Problem - Can you copy the items from the line with "The height and width of the screenshot is (868, 1383)." up to and including the line with "Adjust the Mood" word for word?

Provided records -
- - -

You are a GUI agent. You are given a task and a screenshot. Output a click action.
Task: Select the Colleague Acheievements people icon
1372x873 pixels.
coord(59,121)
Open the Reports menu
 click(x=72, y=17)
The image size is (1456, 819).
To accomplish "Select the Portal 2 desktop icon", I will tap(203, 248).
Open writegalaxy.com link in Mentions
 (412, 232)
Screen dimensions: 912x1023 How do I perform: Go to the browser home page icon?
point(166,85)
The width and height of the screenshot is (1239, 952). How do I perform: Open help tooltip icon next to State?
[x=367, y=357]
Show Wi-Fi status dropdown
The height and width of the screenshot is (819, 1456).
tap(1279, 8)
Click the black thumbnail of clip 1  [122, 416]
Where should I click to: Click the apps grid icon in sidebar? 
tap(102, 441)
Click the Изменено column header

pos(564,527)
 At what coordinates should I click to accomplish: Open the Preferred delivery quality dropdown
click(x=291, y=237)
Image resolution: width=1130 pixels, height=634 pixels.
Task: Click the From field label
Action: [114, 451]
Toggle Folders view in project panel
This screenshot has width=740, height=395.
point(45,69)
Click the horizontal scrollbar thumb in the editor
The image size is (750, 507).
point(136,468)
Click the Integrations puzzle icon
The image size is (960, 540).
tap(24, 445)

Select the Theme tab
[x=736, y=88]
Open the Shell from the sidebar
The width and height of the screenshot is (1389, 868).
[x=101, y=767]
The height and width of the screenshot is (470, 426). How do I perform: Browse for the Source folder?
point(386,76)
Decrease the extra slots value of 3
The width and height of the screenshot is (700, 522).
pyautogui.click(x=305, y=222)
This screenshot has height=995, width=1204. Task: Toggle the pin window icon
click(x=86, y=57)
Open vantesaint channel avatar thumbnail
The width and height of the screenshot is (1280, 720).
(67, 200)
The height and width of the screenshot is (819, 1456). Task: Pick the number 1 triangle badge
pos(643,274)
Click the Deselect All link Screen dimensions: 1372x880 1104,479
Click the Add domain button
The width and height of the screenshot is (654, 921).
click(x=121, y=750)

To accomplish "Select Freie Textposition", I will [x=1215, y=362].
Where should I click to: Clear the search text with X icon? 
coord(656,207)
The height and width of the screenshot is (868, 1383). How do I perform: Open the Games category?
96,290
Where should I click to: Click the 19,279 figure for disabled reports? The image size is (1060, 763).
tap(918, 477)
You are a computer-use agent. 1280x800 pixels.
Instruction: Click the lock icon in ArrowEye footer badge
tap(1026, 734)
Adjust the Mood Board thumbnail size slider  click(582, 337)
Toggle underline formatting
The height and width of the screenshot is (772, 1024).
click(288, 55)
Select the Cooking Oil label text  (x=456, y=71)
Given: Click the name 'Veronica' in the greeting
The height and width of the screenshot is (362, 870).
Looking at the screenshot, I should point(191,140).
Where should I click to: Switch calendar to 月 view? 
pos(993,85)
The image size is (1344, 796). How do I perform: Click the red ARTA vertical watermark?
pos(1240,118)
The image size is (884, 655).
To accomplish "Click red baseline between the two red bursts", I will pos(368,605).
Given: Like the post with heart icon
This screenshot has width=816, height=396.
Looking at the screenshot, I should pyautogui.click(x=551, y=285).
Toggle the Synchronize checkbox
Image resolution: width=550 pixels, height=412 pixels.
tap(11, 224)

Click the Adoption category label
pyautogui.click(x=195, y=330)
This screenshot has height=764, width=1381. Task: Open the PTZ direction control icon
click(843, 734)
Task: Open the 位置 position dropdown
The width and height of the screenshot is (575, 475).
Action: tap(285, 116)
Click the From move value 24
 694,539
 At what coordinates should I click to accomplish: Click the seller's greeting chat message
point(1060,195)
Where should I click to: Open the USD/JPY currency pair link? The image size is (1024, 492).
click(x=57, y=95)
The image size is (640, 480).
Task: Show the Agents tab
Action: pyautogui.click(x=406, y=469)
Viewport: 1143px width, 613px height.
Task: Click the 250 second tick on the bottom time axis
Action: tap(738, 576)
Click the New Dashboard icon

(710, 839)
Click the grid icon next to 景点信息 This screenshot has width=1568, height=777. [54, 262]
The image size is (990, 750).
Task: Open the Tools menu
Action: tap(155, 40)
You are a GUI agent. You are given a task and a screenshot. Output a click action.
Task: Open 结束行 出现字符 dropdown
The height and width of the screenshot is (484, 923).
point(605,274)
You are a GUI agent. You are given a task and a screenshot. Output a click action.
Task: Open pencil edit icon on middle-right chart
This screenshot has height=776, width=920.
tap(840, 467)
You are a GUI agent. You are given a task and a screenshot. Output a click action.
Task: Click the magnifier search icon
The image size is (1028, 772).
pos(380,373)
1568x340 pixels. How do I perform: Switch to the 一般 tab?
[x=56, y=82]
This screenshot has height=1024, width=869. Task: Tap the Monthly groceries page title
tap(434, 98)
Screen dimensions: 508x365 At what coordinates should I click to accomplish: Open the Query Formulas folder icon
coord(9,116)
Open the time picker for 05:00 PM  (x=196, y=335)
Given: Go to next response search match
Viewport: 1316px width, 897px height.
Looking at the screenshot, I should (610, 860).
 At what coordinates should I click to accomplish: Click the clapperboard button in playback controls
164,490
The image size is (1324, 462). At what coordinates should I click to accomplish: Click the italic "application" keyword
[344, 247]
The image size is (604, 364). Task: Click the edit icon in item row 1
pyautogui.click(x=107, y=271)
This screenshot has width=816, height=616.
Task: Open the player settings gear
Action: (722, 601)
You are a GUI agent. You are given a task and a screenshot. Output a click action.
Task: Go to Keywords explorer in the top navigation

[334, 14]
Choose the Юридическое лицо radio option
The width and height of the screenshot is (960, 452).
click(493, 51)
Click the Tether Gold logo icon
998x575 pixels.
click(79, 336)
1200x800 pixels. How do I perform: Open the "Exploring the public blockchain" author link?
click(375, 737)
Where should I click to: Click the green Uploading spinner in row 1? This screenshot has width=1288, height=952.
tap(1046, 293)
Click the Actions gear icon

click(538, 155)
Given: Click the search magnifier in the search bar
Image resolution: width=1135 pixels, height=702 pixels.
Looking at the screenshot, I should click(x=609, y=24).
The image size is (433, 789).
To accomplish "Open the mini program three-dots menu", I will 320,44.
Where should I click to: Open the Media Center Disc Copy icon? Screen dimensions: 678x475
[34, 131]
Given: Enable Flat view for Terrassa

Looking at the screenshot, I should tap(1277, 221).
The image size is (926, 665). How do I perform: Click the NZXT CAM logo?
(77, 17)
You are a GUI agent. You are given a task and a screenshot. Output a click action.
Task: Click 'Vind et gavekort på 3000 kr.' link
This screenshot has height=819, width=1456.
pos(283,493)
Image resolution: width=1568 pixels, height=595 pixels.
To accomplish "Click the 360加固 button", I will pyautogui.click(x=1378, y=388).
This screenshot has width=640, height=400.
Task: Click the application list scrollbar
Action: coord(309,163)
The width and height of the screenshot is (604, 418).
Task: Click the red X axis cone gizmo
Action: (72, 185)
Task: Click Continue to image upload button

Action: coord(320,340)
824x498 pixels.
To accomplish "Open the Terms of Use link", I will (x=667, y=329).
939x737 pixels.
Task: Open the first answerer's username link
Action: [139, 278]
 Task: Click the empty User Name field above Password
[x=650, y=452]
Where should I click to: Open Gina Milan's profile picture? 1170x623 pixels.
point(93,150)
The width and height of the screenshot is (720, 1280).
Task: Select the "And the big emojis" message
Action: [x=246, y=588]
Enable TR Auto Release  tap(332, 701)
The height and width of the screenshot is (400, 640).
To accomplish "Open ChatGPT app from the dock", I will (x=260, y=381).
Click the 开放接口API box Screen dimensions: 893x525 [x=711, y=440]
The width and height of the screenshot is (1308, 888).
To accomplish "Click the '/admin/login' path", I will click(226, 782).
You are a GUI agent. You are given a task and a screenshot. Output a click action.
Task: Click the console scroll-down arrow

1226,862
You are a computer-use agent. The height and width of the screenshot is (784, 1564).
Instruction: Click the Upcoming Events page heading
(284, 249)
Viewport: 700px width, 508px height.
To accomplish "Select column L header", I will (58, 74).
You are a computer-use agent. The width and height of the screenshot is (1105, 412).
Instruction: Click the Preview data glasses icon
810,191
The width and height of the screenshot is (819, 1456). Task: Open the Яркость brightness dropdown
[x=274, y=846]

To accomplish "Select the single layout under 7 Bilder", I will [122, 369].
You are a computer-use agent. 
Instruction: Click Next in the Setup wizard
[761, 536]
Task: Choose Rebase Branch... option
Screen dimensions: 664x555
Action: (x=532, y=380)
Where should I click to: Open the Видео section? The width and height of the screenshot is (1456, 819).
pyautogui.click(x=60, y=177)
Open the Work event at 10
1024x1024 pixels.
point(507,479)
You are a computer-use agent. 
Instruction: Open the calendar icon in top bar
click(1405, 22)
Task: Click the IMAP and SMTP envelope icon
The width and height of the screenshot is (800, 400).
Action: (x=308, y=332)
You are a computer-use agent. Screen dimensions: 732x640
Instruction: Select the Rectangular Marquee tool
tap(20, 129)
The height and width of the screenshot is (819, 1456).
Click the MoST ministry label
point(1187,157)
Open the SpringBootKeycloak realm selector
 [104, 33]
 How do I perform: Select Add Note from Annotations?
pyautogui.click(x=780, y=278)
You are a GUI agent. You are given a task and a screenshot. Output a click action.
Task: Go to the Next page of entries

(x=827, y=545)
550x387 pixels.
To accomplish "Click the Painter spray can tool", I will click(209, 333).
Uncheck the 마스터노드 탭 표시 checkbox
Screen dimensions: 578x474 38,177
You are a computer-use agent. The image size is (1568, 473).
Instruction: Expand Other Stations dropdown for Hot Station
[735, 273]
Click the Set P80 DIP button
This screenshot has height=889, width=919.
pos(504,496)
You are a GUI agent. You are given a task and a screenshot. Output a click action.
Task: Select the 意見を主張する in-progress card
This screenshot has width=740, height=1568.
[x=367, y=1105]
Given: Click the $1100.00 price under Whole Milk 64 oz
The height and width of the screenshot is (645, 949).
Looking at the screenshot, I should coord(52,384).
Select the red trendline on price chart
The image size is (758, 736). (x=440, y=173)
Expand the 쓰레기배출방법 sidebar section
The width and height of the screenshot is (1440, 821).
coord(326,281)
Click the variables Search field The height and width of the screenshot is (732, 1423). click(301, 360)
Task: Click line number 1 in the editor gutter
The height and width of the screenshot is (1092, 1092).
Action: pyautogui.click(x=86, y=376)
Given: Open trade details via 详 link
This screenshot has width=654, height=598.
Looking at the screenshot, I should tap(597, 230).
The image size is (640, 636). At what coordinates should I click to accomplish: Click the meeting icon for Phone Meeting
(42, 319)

- - -

Solution to this task -
The height and width of the screenshot is (868, 1383). How do I perform: Open the Games category?
96,290
Where should I click to: Click the 19,279 figure for disabled reports? The image size is (1060, 763).
tap(918, 477)
You are a computer-use agent. 1280x800 pixels.
Instruction: Click the lock icon in ArrowEye footer badge
tap(1026, 734)
Adjust the Mood Board thumbnail size slider  click(582, 337)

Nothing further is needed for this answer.